◆ What is expected
Transcribe exactly, and without pictures, the lines from the one that contains "This screenshot has width=800, height=513." through the last line of the material.

◆ Supplied data
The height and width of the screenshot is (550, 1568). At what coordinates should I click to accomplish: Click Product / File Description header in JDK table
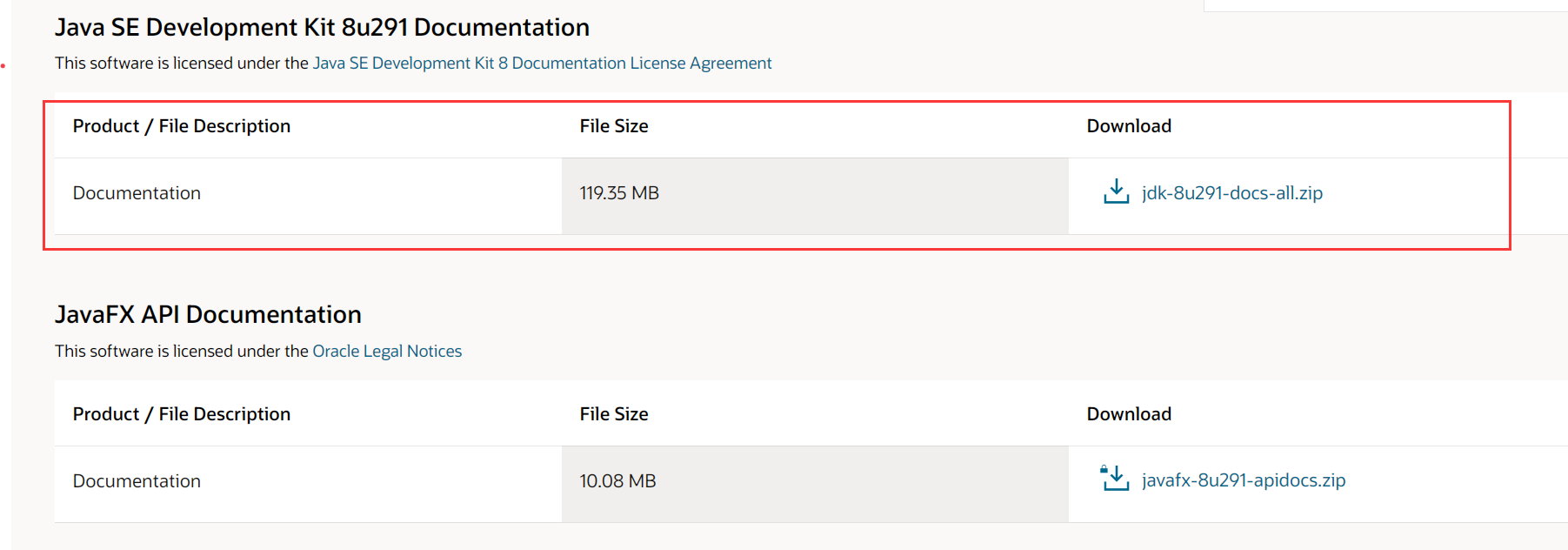182,126
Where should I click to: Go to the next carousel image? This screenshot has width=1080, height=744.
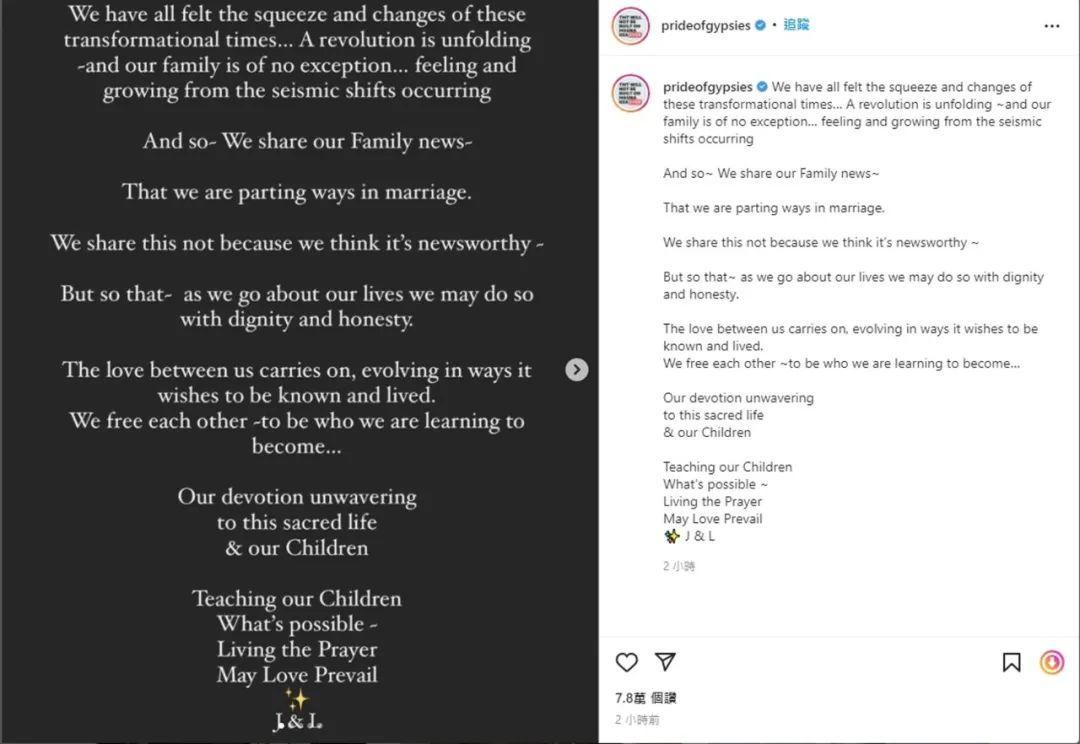coord(577,370)
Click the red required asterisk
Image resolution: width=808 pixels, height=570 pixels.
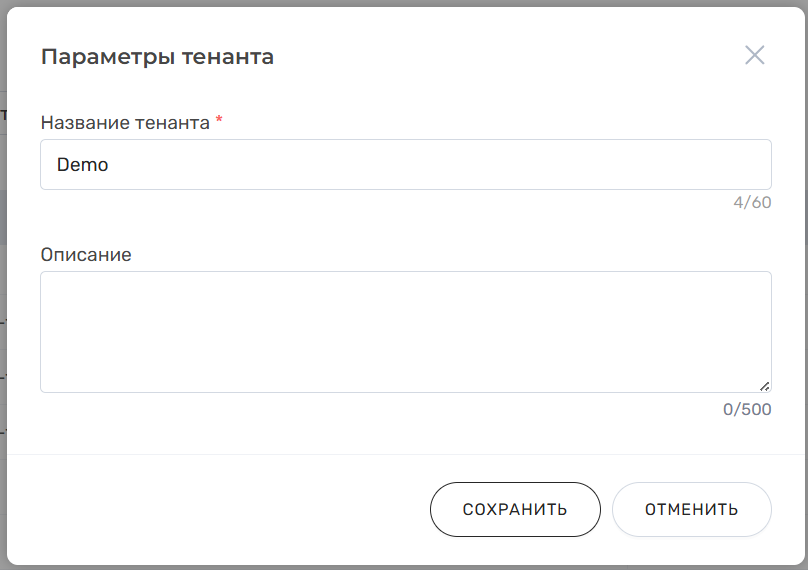(219, 121)
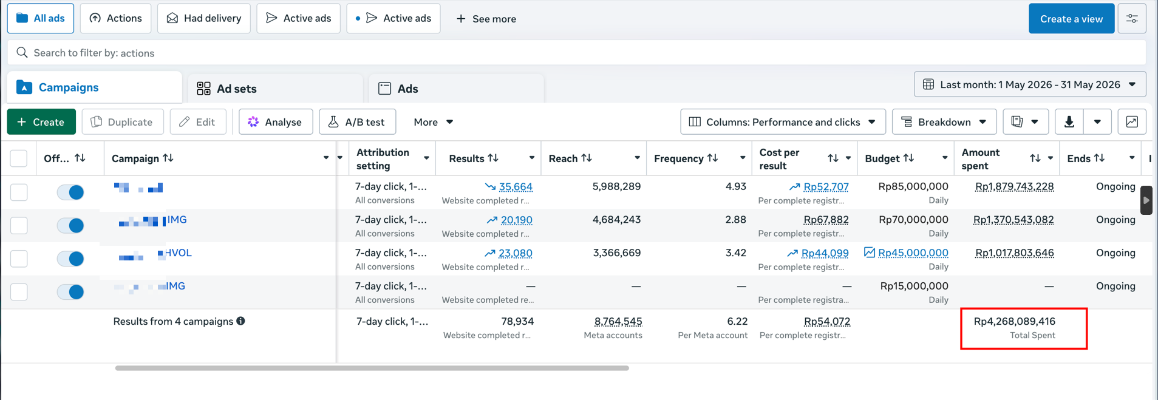Expand the Breakdown dropdown
The image size is (1158, 400).
coord(944,122)
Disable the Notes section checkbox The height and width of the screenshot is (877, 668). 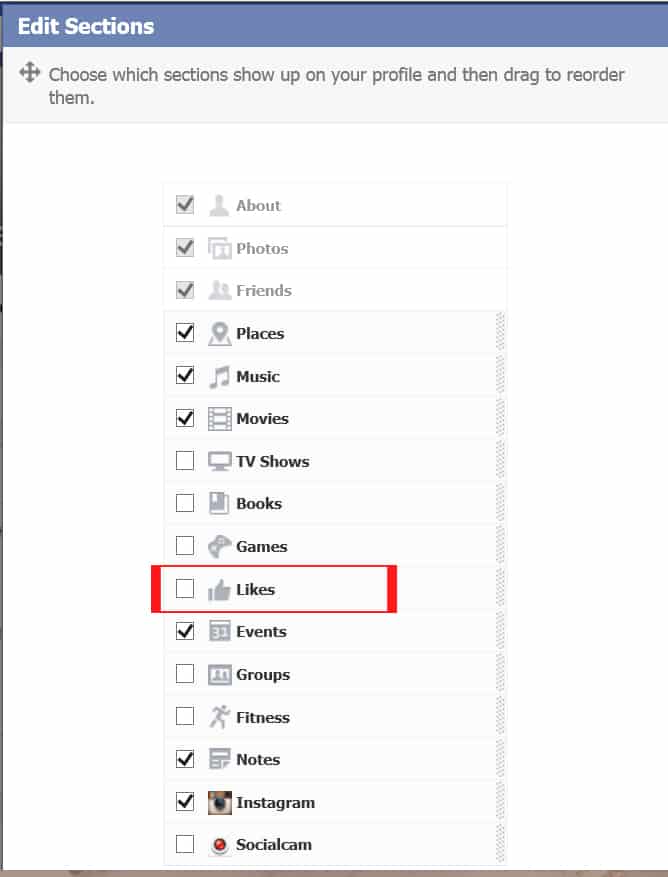(185, 759)
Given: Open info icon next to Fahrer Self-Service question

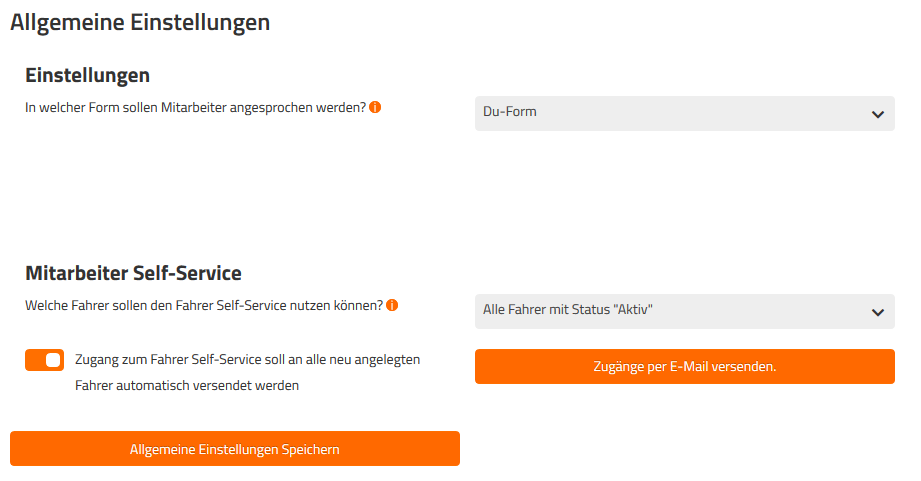Looking at the screenshot, I should pos(392,305).

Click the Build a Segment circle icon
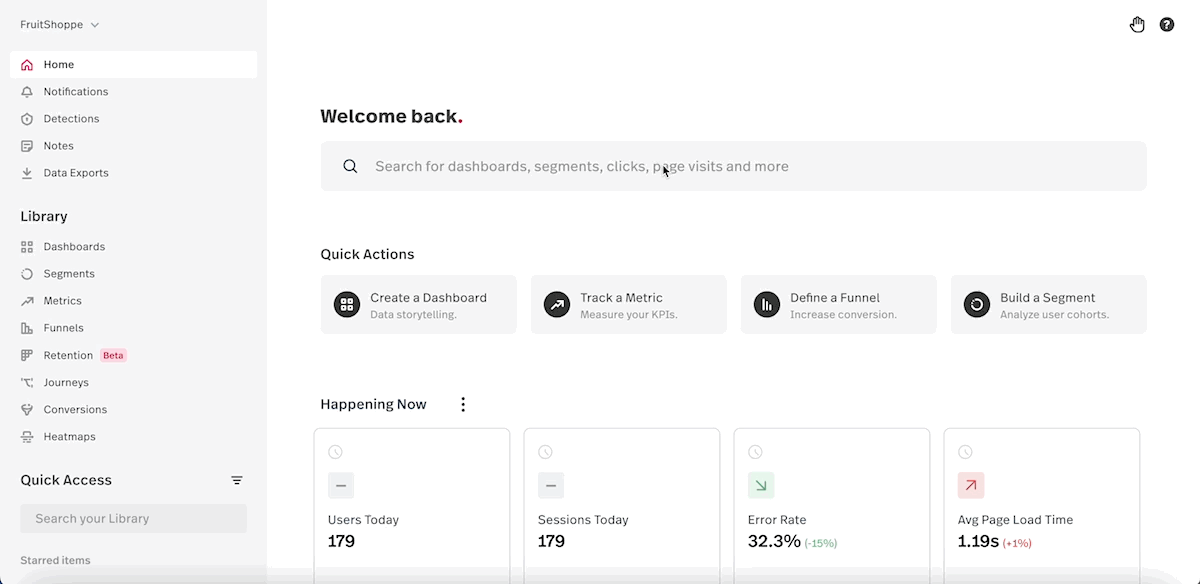tap(977, 305)
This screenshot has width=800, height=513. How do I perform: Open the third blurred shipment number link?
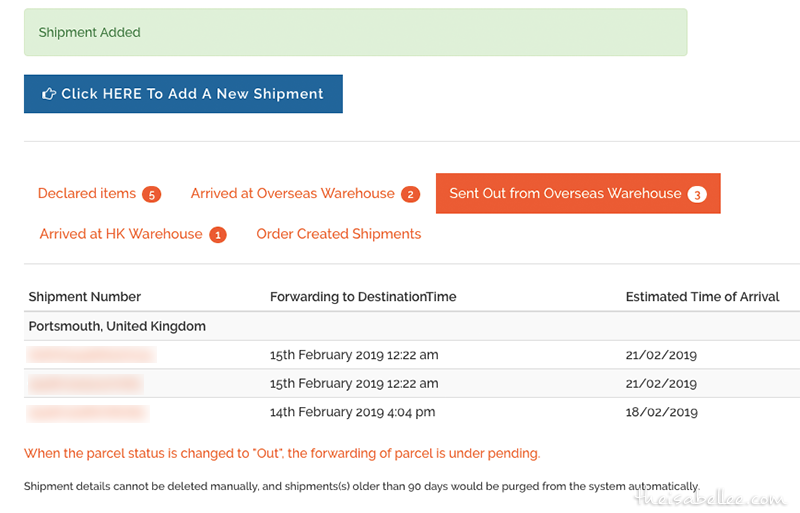[88, 412]
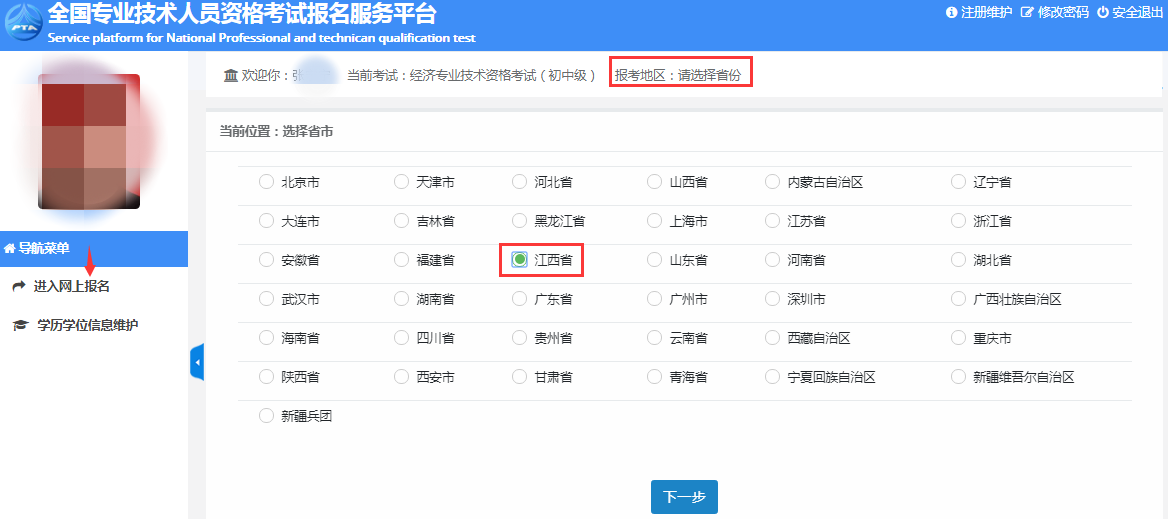The height and width of the screenshot is (519, 1168).
Task: Pick the 重庆市 radio button
Action: point(959,338)
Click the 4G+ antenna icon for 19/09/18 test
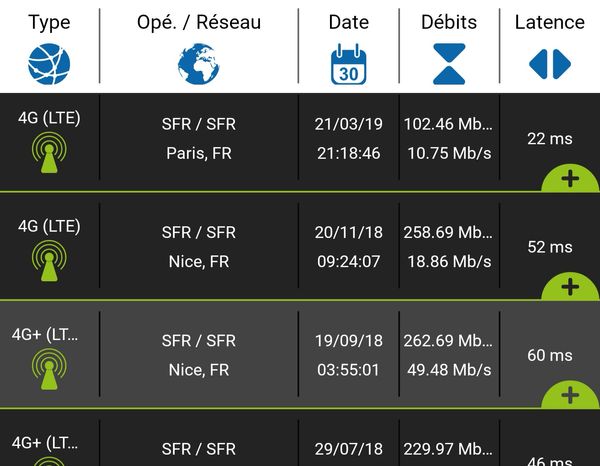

◆ Task answer
This screenshot has width=800, height=513. How do I perform: Open the third blurred shipment number link?
[88, 412]
The height and width of the screenshot is (519, 1168).
Task: Pick the 重庆市 radio button
Action: point(959,338)
Click the 4G+ antenna icon for 19/09/18 test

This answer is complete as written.